A man wasted hours of 999 crews' time with crank calls.

Christopher Methold, who dresses as a woman and is known as Christina Oldham, bombarded emergency services with hundreds of calls stopping them from dealing with genuine cases.

Methold also took up the time of doctors by going to casualty claiming to have taken overdoses.

The 38-year-old from Tisbury Road, Hove, also phoned NHS Direct unecessarily, taking up 234 hours in the course of 240 calls.

A judge accepted yesterday the calls were a cry for help but said he had a duty to protect those who genuinely needed help.

He imposed a three-year anti-social behaviour order on Methold who yesterday pleaded guilty to making public nuisance calls and was referred to as "she" at Hove Crown Court.

Methold was also given a three-year conditional discharge and warned she faced between two or three years in prison if she breached the order.

It prevents her from visiting or phoning any hospital without a genuine reason and from contacting NHS Direct unless by written agreement.

Methold was also banned from making 999 calls or contacting any police officer unless it is a genuine emergency.

Rowan Jenkins, prosecuting, said Methold made 999 calls while she was a patient at Mill View Hospital, Hove, between October last year and May this year.

He said she made between six and ten calls a week saying she had taken an overdose or cut her wrists.

Because they were emergency calls, Sussex Ambulance Service had to send an ambulance crew to her home.

Mr Jenkins said Methold had also gone to casualty at the Royal Sussex County Hospital, Brighton, a number of times.

She claimed to have taken overdoses and on one occasion said she had swallowed rat poison but later left without being seen by staff.

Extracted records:
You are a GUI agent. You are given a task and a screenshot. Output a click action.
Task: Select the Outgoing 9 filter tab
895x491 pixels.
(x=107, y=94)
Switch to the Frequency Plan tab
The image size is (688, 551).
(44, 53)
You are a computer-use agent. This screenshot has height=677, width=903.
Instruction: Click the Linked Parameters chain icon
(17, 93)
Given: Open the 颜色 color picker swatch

Parts of the exercise |
**1)** Please rewrite the stretch of the report on the crank calls from "Methold was also banned" through "cut her wrists.", changing "wrists" to "arms".
**2)** Decide whether each statement agrees with the report on the crank calls. Answer yes or no and quote the deciding words. (a) Methold made 240 calls to NHS Direct. (b) The anti-social behaviour order lasts five years. (c) Methold once said she had swallowed rat poison.
The records have no connection to the report on the crank calls.

Answers below |
**1)**
Methold was also banned from making 999 calls or contacting any police officer unless it is a genuine emergency.

Rowan Jenkins, prosecuting, said Methold made 999 calls while she was a patient at Mill View Hospital, Hove, between October last year and May this year.

He said she made between six and ten calls a week saying she had taken an overdose or cut her arms.

**2)**
(a) Yes: "taking up 234 hours in the course of 240 calls"
(b) No: "He imposed a three-year anti-social behaviour order"
(c) Yes: "on one occasion said she had swallowed rat poison"